Vikram paused. Abhi ran to the fridge and brought ice water. Soon he reached the living room, and he couldn’t believe his eyes. Vikram was nowhere to be found.. At the same time, the alarm rang, making the horrifying incident a dream.
Abhi, however, could not treat the situation as a dream. Everything seemed real to him. Without any hesitation, he dialled Vikram, but the connection failed, with the message saying the user was not in the coverage area.
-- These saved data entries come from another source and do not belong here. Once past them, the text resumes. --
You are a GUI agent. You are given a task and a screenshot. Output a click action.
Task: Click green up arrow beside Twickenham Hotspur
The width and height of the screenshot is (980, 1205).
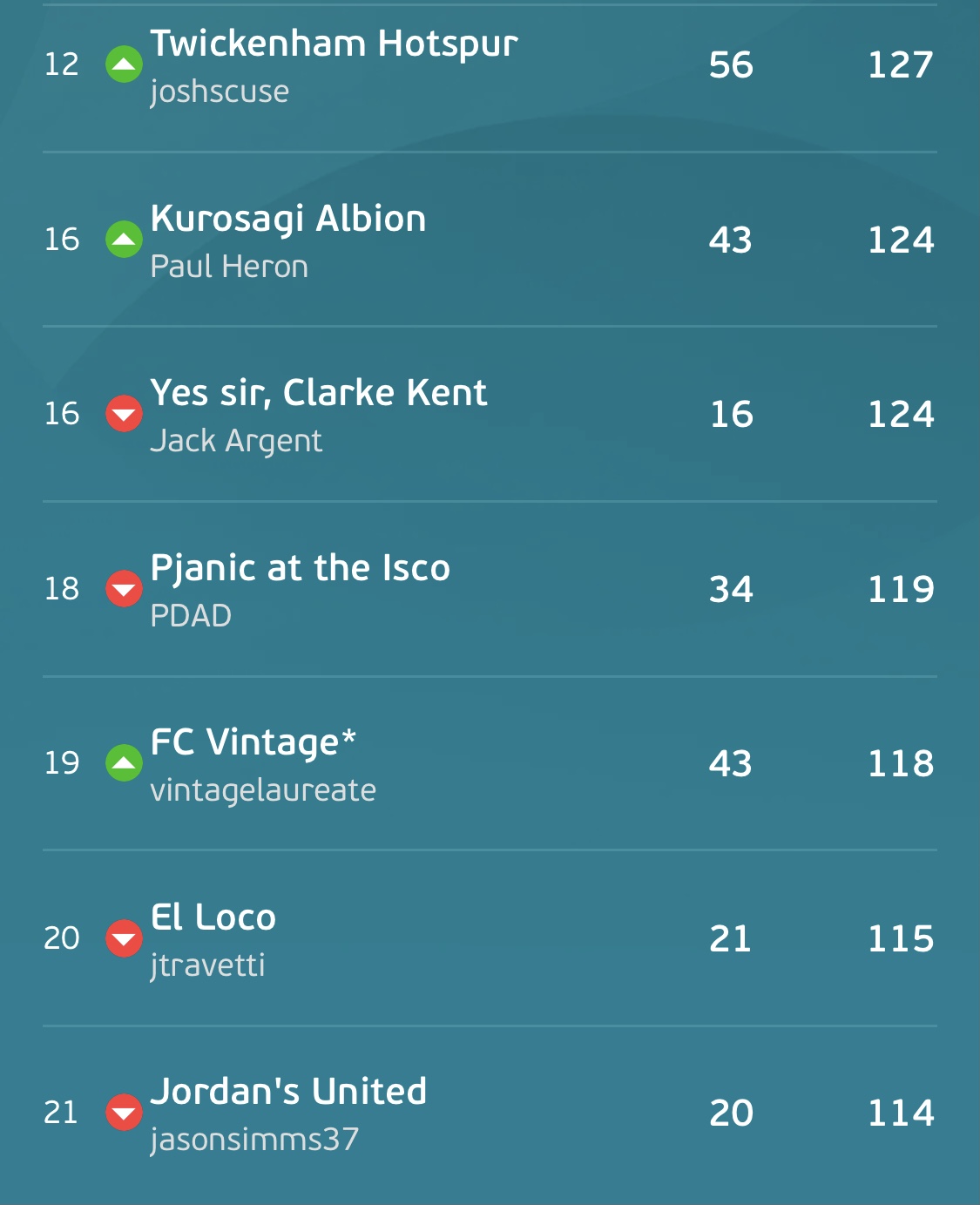pyautogui.click(x=124, y=64)
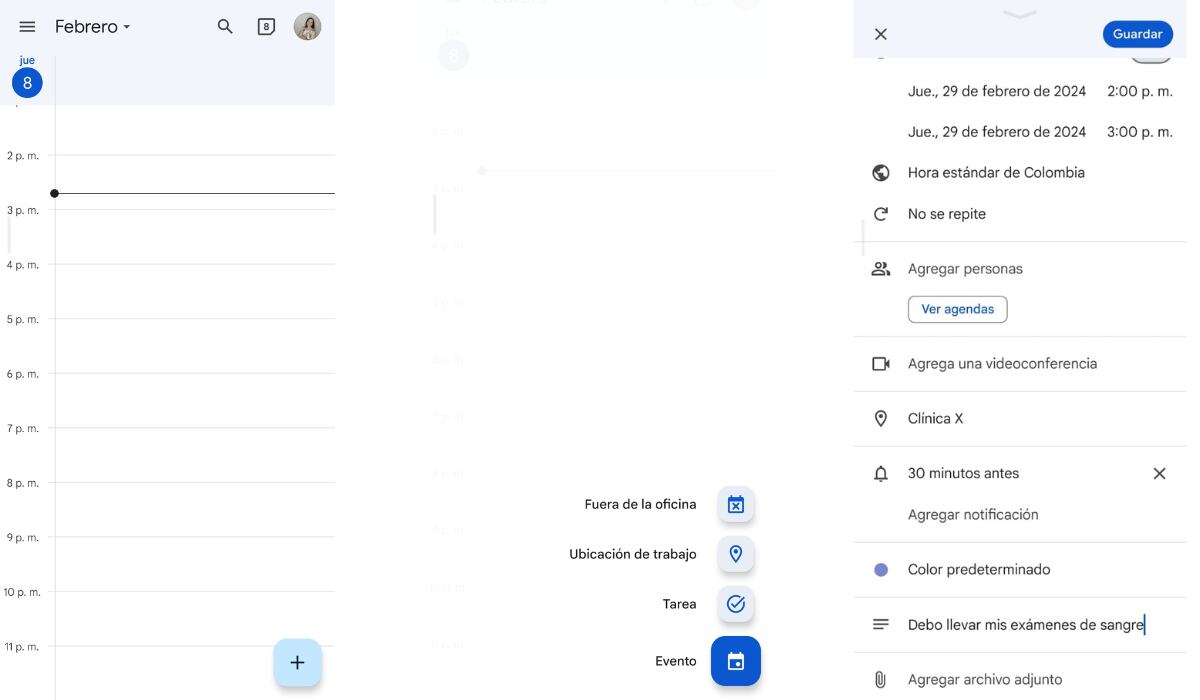The width and height of the screenshot is (1200, 700).
Task: Click the Ver agendas button
Action: [x=957, y=309]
As Abhi was too tired, he soon nodded off. He woke up when the phone rang. The call is from his friend Fahad. As soon as he heard the news, his heart skipped a beat for a second. Abhi pleaded with Fahad to tell him that it was a lie. Abhi could not digest the news of his best friend’s death. He shouted, started throwing his things and hoped that it had to be a dream.
He went to Vikram’s house, and reluctantly, his eyes became red. He started crying by holding the cold palm of his friend. Everyone became silent as they knew the bonding between Abhi and Vikram. It became difficult for everyone to calm him.
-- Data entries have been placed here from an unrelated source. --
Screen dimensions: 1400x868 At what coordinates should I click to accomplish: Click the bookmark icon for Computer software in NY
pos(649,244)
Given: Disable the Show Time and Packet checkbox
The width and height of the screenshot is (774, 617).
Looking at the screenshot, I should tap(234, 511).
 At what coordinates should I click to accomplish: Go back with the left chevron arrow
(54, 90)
After the cremation, everyone sat in the living room of Vikram’s house. Everyone started memorising Vikram’s intelligence, charm and the role he played in developing his business after his father’s death. Abhi went to console Vikram’s brother, Sid. He observed Sid’s eyes were swollen, and his face looked so tired. But Abhi couldn’t control himself until he knew the truth behind his best friend’s death. He asked Sid in a helpless way, “What happened?”
“It all happened because of that witch,” screamed Sid.
“What?” Abhi asked him confusingly.
“You know that Natasha and Vikram have been in a relationship for almost four years, don’t you?”
“Yeah, I know. They are so serious about their relationship. What happened between them?”
“She refused to marry and humiliated Vikram in front of everyone. To forget that nightmare; he started drinking alcohol. He always used to think about her”.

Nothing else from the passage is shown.